Volgens een interessant artikel van Robert Andersen en Tina Fetner is intolerantie jegens homoseksuelen te verklaren door economische factoren als welvaart en ongelijkheid. Zij tonen aan dat gecontroleerd voor religieuze, geografische, en tal van andere relevante factoren, welvaart en ongelijkheid onafhankelijk van elkaar samenhangen met intolerantie jegens homoseksuelen. Het enige wat ik heb gedaan is het verband repliceren met een andere (kleinere) dataset.
Feeding the trolls
De eerste reactie op Joop.nl was meteen een verwijzing naar Diederik Stapel. Bingo! Want u weet dat naarmate een internetdiscussie over sociale wetenschappen voortduurt, de kans dat iemand een verwijzing maakt naar Stapel gelijk is aan 1. Maar dat de eerste comment al een voltreffer zou zijn overtreft mijn stoutste verwachtingen.
Volgens deze ‘Koos Werkeloos’, die het oorspronkelijke verband een ‘echt Stapeltje’ noemt, krijg je andere resultaten als je kijkt naar een subset van landen. Ja, dank je de koekoek, Koos, maar het cherry-picken van een subset van landen is eerder een ‘Stapeltje’ dan gebruik maken van zoveel mogelijk datapunten om een verband aan te tonen. De bovengenoemde Andersen en Fetner vinden een soortgelijk verband met meer landen, gemeten over een langere periode, dan de scatterplot die ik op Joop heb geplaatst.
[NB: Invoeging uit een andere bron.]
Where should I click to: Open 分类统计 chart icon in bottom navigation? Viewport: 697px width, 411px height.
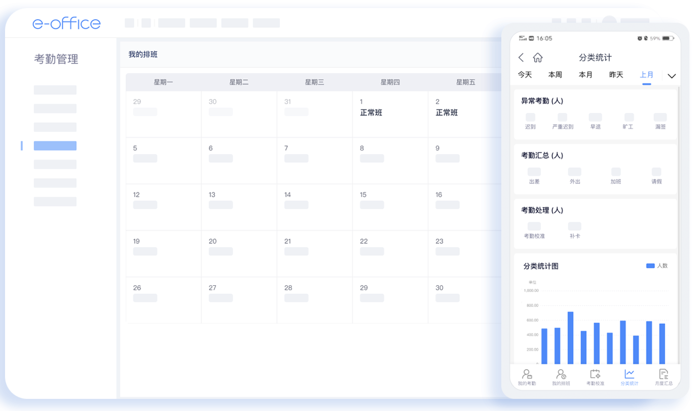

Speciaal voor Koos (en om een excuus te hebben om nóg een scatterplot te plaatsen) heb ik het verband tussen economische ongelijkheid en attitudes jegens homoseksualiteit in kaart gebracht voor 70 landen op basis van data verzameld door Pippa Norris (dit is een fantastische dataset voor scatterplot-junkies als ikzelf met meer dan duizend variabelen voor een groot aantal landen). De publieke opinie data van Norris komt uit de World Values Survey waar aan respondenten is gevraagd of homoseksualiteit te rechtvaardigen is of niet op een schaal van 1 (“never justifiable”) tot 10 (“always justifiable”). Inkomensongelijkheid is gemeten aan de hand van de welbekende gini-coëfficiënt.
De sterkte van het verband is duidelijk zwakker dan voorheen (r = 0.30), maar nog steeds ruimschoots statistisch significant en dus tamelijk robuust over een groot aantal landen. Kunnen we hieruit concluderen dat inkomensongelijkheid intolerantie veroorzaakt? Nee, natuurlijk niet, maar het begin is er. Dat je niets zou kunnen afleiden uit een correlatie is misschien nog wel een grotere misvatting dan dat je geen causale conclusies kunt trekken uit een correlatie.
Schijnverbanden?
Naast kritiek op het verband zelf maakte men zich zorgen of het verband overeind blijft na rekening te hebben gehouden met andere relevante factoren. Andersen en Fetner controleren voor geografische en religieuze factoren op landenniveau en opleiding, leeftijd, beroep, religie etc. op individueel niveau. Dat je verwijst naar het artikel en deze controles expliciet noemt is blijkbaar onvoldoende.
Joop-reaguurder ‘viva vida’ excelleert in het maken van dergelijke verwijten (naast vele andere waardoor ik mij afvraag of hij wel echt plezier in het leven heeft zoals zijn naam lijkt te suggeren). Hij komt met de hypothese dat een ‘mannencultuur’ zowel ongelijkheid als intolerantie jegens homoseksuelen verklaart, waardoor het oorspronkelijke verband een schijnverband zou zijn.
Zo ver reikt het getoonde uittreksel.